Since the summer
of 2010, my family has been walking through a difficult, significant, and
occasionally traumatic process. On a hot August afternoon my wife and I made a
hurried trip to the emergency room where her mother was being treated. It was
obvious to me her condition was quite serious and we spoke very directly about
the likelihood of this being a terminal situation. By mid-November, she had
begun hospice care and she soon passed while I held her hand bedside.
In more recent
days, we observed my father’s cognitive and then physical decline across three
years, and then more rapidly across a couple of months, prior to six days of
hospice care in an assisted care facility. My dad passed as I was standing with
my mother beside his bed.
Earlier this year,
my father-in-law also began to decline in health and passed in mid-September.
For the last five years or so, Sharon had been caring for him as he lived alone
in his home. Despite numerous physical and cognitive conditions, he wanted to
remain independent. Sharon managed his finances and drove him to the grocery
store, doctor’s appointments, and more. Eventually, a fall and a more rapid
decline required a move to the same assisted living facility in which my father
passed. A couple of weeks of hospice care and being surrounded by his children
preceded his eventual passing early on a Sunday morning.
My ninety-year-old
mother made the decision to move from her home to a supportive living facility
as she was lonely and knew she could not maintain her home any longer. A couple
of good conversations between Mom, my two brothers, and me made the process of
moving her, selling the home and its contents, a much smoother process. She is
in a good apartment, has plenty of independence, is very happy and secure. This
pleases all of us.
Across these
fourteen years, I have observed a number of things about the process itself and
how it has shaped us as we have walked through it. Those observations follow.

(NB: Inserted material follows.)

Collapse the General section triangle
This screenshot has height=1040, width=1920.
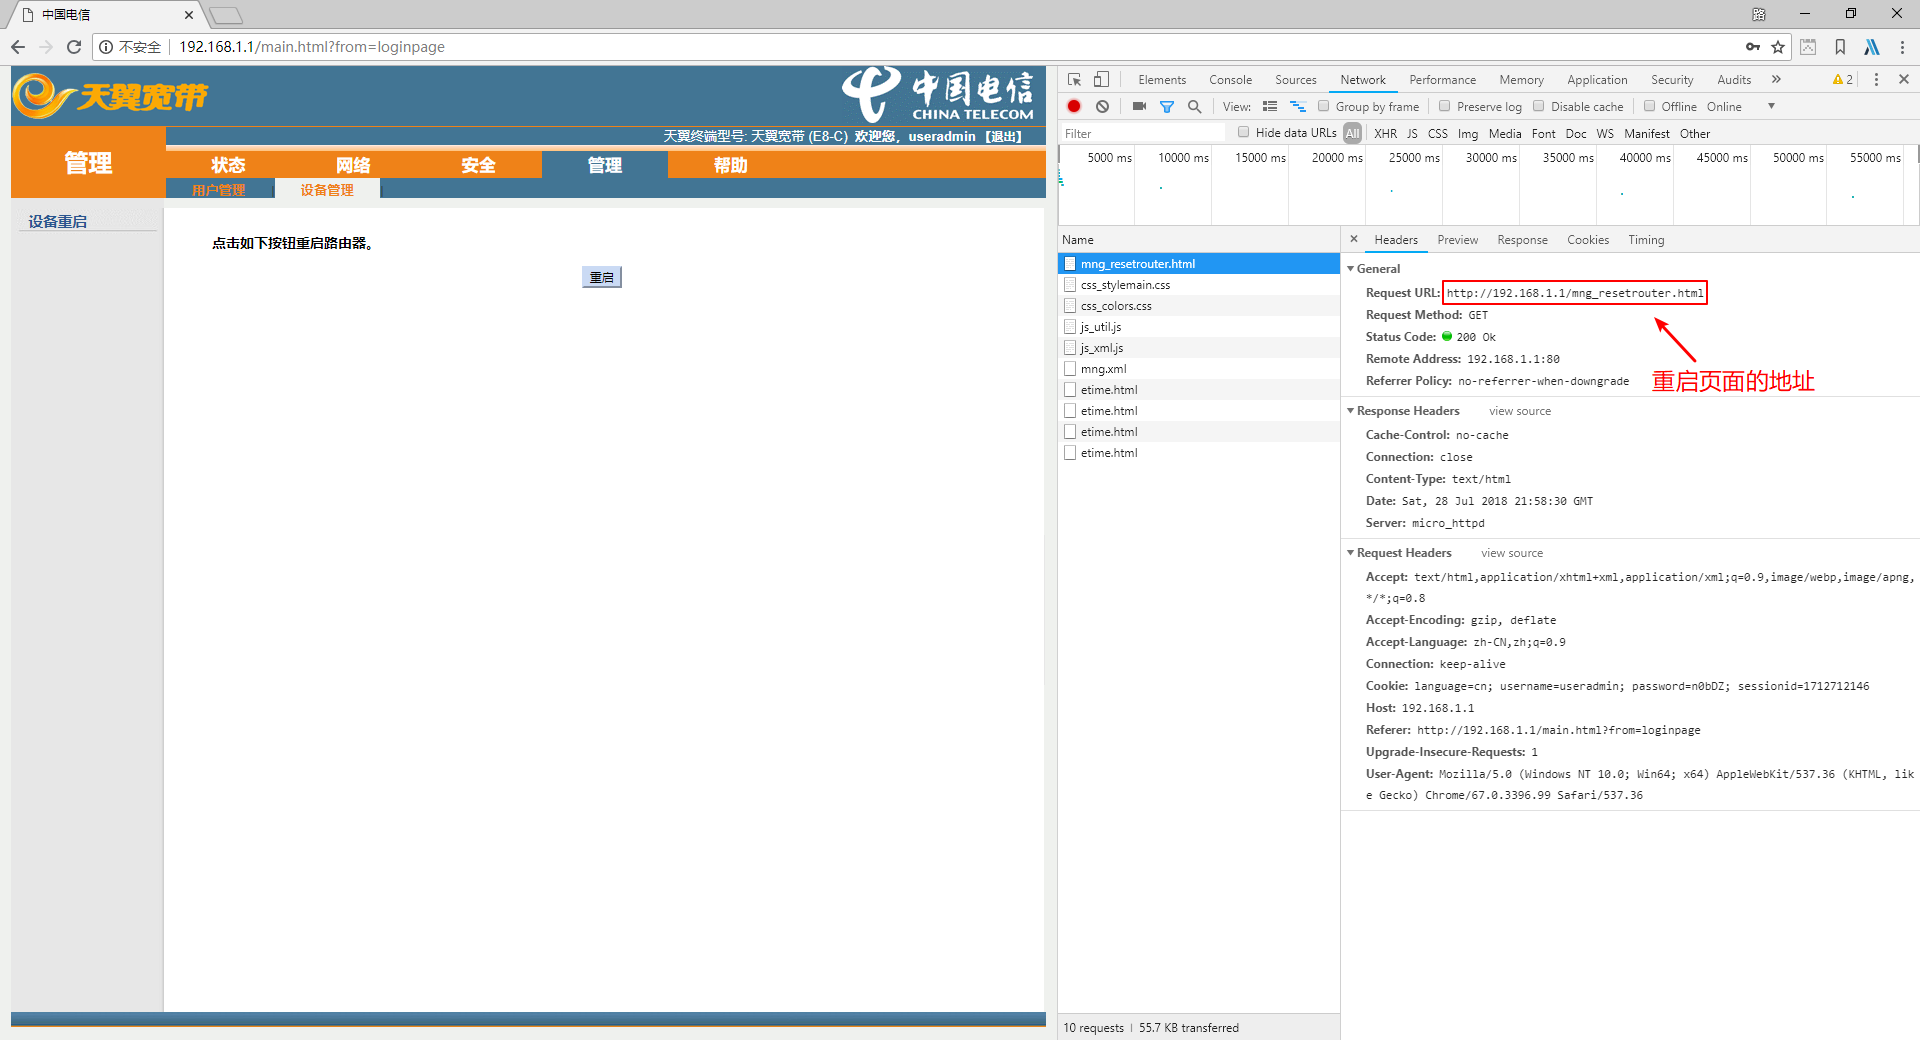click(1351, 269)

I believe I am far too hurried, rushed, and
too easily distracted from important matters and significant moments. In
the normal busyness of life as a fifty-four to sixty-eight-year-old person,
it’s really easy to miss the important moments of life because I am buzzing by
them in a blur. Even in my visits to my parents’ home I would be preoccupied
with text messages or phone calls, when I could have been paying better
attention to their questions or concerns. I am sure I would have gleaned more
wisdom from my father if I had simply left my phone in the car, stayed longer,
and listened more intently.
There is a wide
variety of ways families deal with crisis and stress. Some families deal with these matters
by acting if they are not real, hoping it all works out, denying the gravity of
the moment. Later in this process the grim reality hits them with a profound
thud and it crushes them emotionally. Other families deal directly with a
crisis, look it dead in the eye, and stoically move through the process. If
they respond emotionally, it’s done privately and all along the way. By the
time the crisis has culminated in death, they have largely processed the grief
and appear to others to be cold, emotionless, and even uncaring. None of those
perceptions are true; they have simply processed the grief across weeks or
months, rather than in hours or days. Neither way is better than the other.
There is plenty of room for grief and mourning to be done differently.
One can improve
his approach to these matters, even if he would rather simply avoid them. I grew up with a large extended
family, including grandparents and great-grandparents in both my paternal and
maternal families. Because of this I grew up in funeral homes. It was most
common to be at funeral visitations with my brothers, parents, dozens of aunts,
uncles, cousins, and grandparents. I thought this was everyone’s experience
until I married my wife. We were twenty-one and had welcomed our son to our
young family before she ever attended a funeral. It happened to be my
great-grandmother’s funeral and I was stunned by her response to what she was
seeing. It was a very emotionally difficult situation for her. In the years
since then, she is much better with crises, emergencies, and death, but it’s
certainly still very difficult.
After her mother’s
passing, my wife took on the role of matriarch for her entire family and she
does it quite well. It certainly stresses her, but she carries the
responsibility with grace and dignity. I now find myself as patriarch for our
clan and feel the weight of it. It comes with being the eldest brother and the
one living in closest proximity to our mother. Sharon and I are certainly
better at dealing with such issues of life today than we were in our twenties.
We have learned. We have grown. We have matured.
Embracing these
situations enriches one’s soul. I think there’s a natural, human desire to avoid pain,
crisis, and emotional trauma. We’re human and don’t like the pain. However, I
have learned that leaning into, embracing, and dealing directly with all such
matters enrich one’s soul. As painful as it was to witness the final breaths of
my mother-in-law and my father, these moments were full of important
connections, grieving expressions of release, and mournful emotions of profound
loss. I wear theses memories like scars on my soul; reminders of pain, but
memorials to rich relationships.
Having walked
through these experiences emboldens my heart for the arrival of the next
crisis. I don’t fear it, nor do I want to hasten it. I no longer see it as
something to avoid as a lethal enemy, rather I see it coming as a familiar,
severe acquaintance with whom to walk for a few hours, days, months, or years.